From the New York Times:
If you've lent even one ear to the administration's recent comments on Social Security, you have no doubt heard President Bush and his aides asserting that a $10 trillion shortfall threatens the retirement system - and the economy itself. That $10 trillion hole is the basis of the president's claim last month that "the [Social Security] crisis is now." It's also the basis of the administration's claim that the cost of doing nothing to reform the system would be far greater than the cost of acting now.

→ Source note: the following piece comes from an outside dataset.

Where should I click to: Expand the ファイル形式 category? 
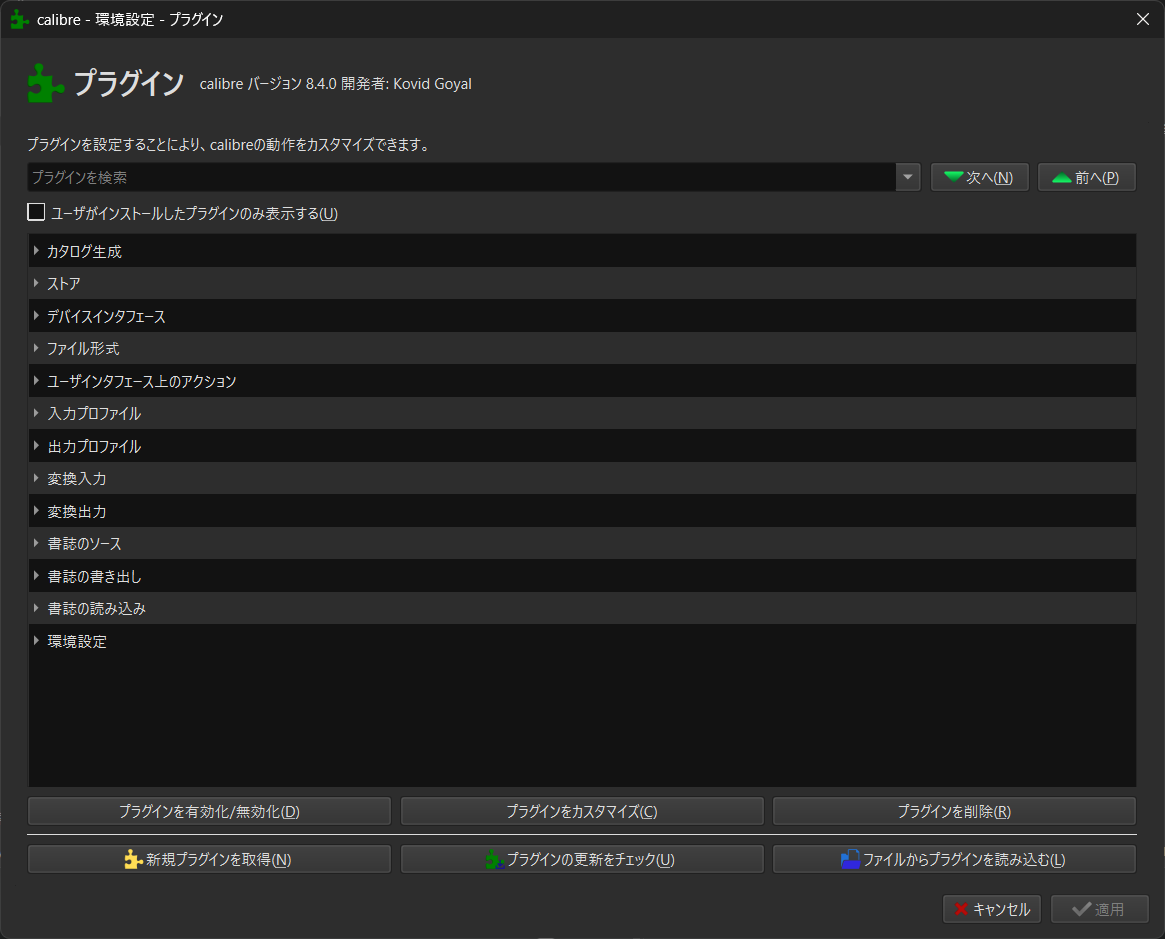point(37,348)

Well, the $10 trillion figure is the closest you can get to pulling a number out of the air. Make that the ether. Starting last year, as the groundwork was being set for the emerging debate, the Social Security trustees took the liberty of projecting the system's solvency over infinity, rather than sticking to the traditional 75-year time horizon. That world-without-end assumption generates the scary $10 trillion estimate, and with it, Mr. Bush's putative rationale for dismantling Social Security in favor of a system centered on private savings accounts. The American Academy of Actuaries, the profession's premier trade association, objected to the change. In a letter to the trustees, the actuaries wrote that infinite projections provide "little if any useful information about the program's long-range finances and indeed are likely to mislead any [nonexpert] into believing that the program is in far worse financial condition than is actually indicated."
Full article: http://www.nytimes.com/2005/01/03/opinion/03mon1.html?th
From Talking Points Memo:
After 1980 we started borrowing money big-time to finance our deficits -- in large part because of tax cuts on high-income earners. However you want to slice it, we started spending substantially more than we were taking in in tax revenue.

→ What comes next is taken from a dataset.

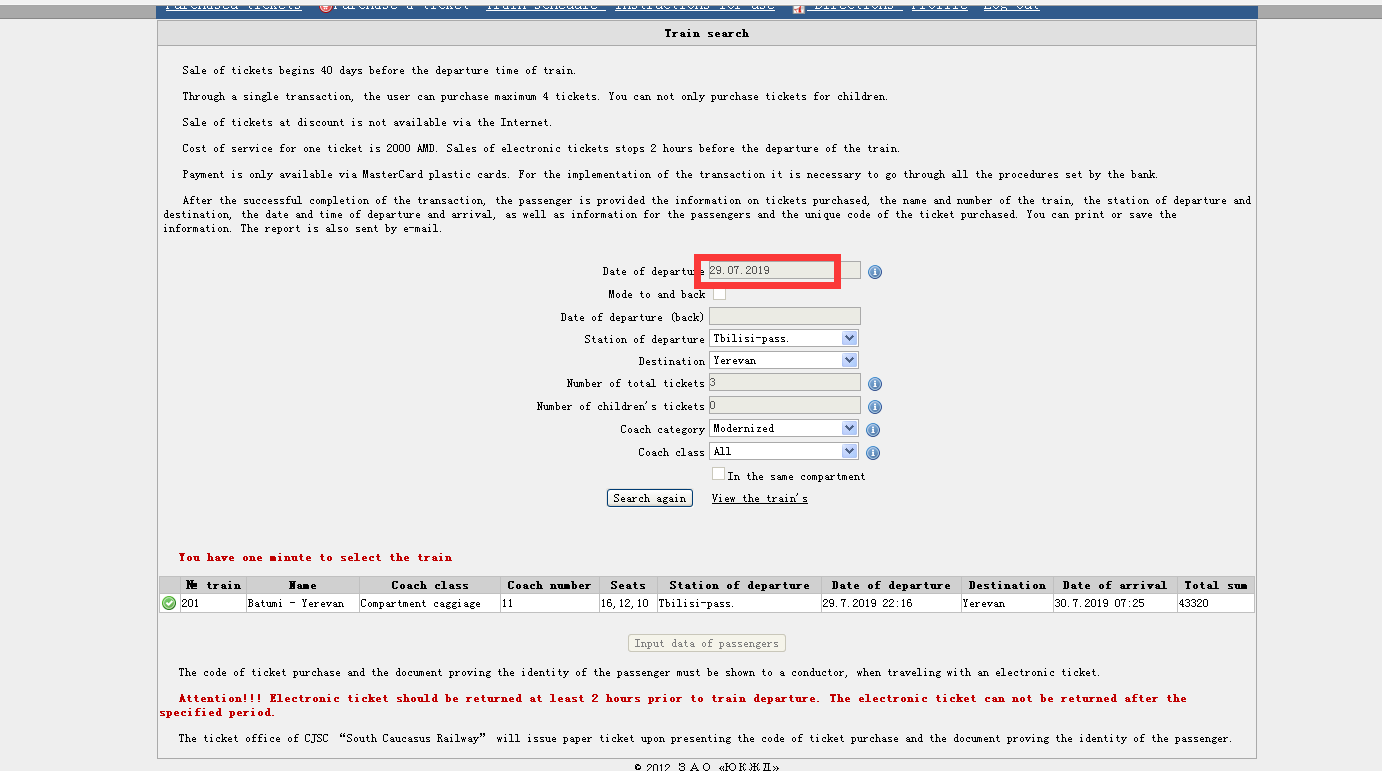Click Log out in the top navigation
Screen dimensions: 1382x771
click(x=1011, y=6)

So where'd we borrow the money?
This is from memory, so I may have the numbers a bit off. But I believe about $4 trillion of that debt was borrowed on the open market -- individual Americans have them in their investment portfolios, or pension funds hold them, or the Chinese, Japanese and the Saudis and others have them in bonds.
But about $3 trillion of those dollars we needed to fund the 1980s and 1990s deficits we managed to borrow closer to home. We borrowed it from the Social Security (and a few other government) trust fund(s).